[Pointing records for text and elements]
begin
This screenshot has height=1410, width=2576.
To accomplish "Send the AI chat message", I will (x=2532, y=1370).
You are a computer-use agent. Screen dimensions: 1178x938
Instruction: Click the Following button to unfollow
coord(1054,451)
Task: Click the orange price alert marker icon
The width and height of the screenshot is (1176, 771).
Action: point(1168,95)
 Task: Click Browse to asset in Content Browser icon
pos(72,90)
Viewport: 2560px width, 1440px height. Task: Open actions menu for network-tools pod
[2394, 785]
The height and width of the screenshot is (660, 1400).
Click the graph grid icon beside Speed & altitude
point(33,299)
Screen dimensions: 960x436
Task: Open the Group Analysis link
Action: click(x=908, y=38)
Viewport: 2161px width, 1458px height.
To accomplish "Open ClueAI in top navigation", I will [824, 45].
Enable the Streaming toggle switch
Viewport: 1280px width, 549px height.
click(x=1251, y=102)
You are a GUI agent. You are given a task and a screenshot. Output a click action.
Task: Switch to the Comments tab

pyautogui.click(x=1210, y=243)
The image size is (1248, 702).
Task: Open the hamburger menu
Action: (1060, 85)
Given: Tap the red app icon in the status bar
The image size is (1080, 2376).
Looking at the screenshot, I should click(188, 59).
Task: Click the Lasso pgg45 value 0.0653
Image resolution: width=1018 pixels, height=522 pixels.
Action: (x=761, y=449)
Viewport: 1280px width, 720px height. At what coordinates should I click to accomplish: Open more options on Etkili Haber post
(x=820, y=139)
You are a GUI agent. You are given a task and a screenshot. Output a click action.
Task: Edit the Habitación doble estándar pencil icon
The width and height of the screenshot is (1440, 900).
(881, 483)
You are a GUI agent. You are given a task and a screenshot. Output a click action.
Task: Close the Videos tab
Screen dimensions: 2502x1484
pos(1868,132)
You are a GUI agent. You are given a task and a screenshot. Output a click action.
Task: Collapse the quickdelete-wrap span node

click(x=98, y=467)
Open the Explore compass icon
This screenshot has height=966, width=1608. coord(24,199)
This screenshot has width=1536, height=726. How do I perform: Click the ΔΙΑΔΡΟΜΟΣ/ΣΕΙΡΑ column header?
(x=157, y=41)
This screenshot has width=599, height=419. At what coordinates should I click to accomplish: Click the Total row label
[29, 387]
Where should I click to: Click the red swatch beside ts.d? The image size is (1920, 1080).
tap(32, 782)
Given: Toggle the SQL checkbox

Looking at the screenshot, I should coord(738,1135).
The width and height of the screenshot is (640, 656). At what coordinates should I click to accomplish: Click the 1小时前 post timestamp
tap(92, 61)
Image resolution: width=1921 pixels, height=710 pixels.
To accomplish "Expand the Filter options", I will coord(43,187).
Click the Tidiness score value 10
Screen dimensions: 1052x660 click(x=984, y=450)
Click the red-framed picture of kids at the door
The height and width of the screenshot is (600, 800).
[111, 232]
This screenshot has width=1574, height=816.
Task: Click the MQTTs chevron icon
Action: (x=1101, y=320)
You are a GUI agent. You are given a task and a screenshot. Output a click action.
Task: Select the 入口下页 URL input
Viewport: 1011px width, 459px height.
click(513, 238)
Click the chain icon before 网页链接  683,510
end
Work to be completed |
Reproduce each line of the records above word for word.

Full solution |
This screenshot has height=1410, width=2576.
To accomplish "Send the AI chat message", I will (x=2532, y=1370).
You are a computer-use agent. Screen dimensions: 1178x938
Instruction: Click the Following button to unfollow
coord(1054,451)
Task: Click the orange price alert marker icon
The width and height of the screenshot is (1176, 771).
Action: point(1168,95)
 Task: Click Browse to asset in Content Browser icon
pos(72,90)
Viewport: 2560px width, 1440px height. Task: Open actions menu for network-tools pod
[2394, 785]
The height and width of the screenshot is (660, 1400).
Click the graph grid icon beside Speed & altitude
point(33,299)
Screen dimensions: 960x436
Task: Open the Group Analysis link
Action: click(x=908, y=38)
Viewport: 2161px width, 1458px height.
To accomplish "Open ClueAI in top navigation", I will [824, 45].
Enable the Streaming toggle switch
Viewport: 1280px width, 549px height.
click(x=1251, y=102)
You are a GUI agent. You are given a task and a screenshot. Output a click action.
Task: Switch to the Comments tab

pyautogui.click(x=1210, y=243)
The image size is (1248, 702).
Task: Open the hamburger menu
Action: (1060, 85)
Given: Tap the red app icon in the status bar
The image size is (1080, 2376).
Looking at the screenshot, I should click(188, 59).
Task: Click the Lasso pgg45 value 0.0653
Image resolution: width=1018 pixels, height=522 pixels.
Action: (x=761, y=449)
Viewport: 1280px width, 720px height. At what coordinates should I click to accomplish: Open more options on Etkili Haber post
(x=820, y=139)
You are a GUI agent. You are given a task and a screenshot. Output a click action.
Task: Edit the Habitación doble estándar pencil icon
The width and height of the screenshot is (1440, 900).
(881, 483)
You are a GUI agent. You are given a task and a screenshot. Output a click action.
Task: Close the Videos tab
Screen dimensions: 2502x1484
pos(1868,132)
You are a GUI agent. You are given a task and a screenshot. Output a click action.
Task: Collapse the quickdelete-wrap span node

click(x=98, y=467)
Open the Explore compass icon
This screenshot has height=966, width=1608. coord(24,199)
This screenshot has width=1536, height=726. How do I perform: Click the ΔΙΑΔΡΟΜΟΣ/ΣΕΙΡΑ column header?
(x=157, y=41)
This screenshot has width=599, height=419. At what coordinates should I click to accomplish: Click the Total row label
[29, 387]
Where should I click to: Click the red swatch beside ts.d? The image size is (1920, 1080).
tap(32, 782)
Given: Toggle the SQL checkbox

Looking at the screenshot, I should coord(738,1135).
The width and height of the screenshot is (640, 656). At what coordinates should I click to accomplish: Click the 1小时前 post timestamp
tap(92, 61)
Image resolution: width=1921 pixels, height=710 pixels.
To accomplish "Expand the Filter options", I will coord(43,187).
Click the Tidiness score value 10
Screen dimensions: 1052x660 click(x=984, y=450)
Click the red-framed picture of kids at the door
The height and width of the screenshot is (600, 800).
[111, 232]
This screenshot has width=1574, height=816.
Task: Click the MQTTs chevron icon
Action: (x=1101, y=320)
You are a GUI agent. You are given a task and a screenshot. Output a click action.
Task: Select the 入口下页 URL input
Viewport: 1011px width, 459px height.
click(513, 238)
Click the chain icon before 网页链接  683,510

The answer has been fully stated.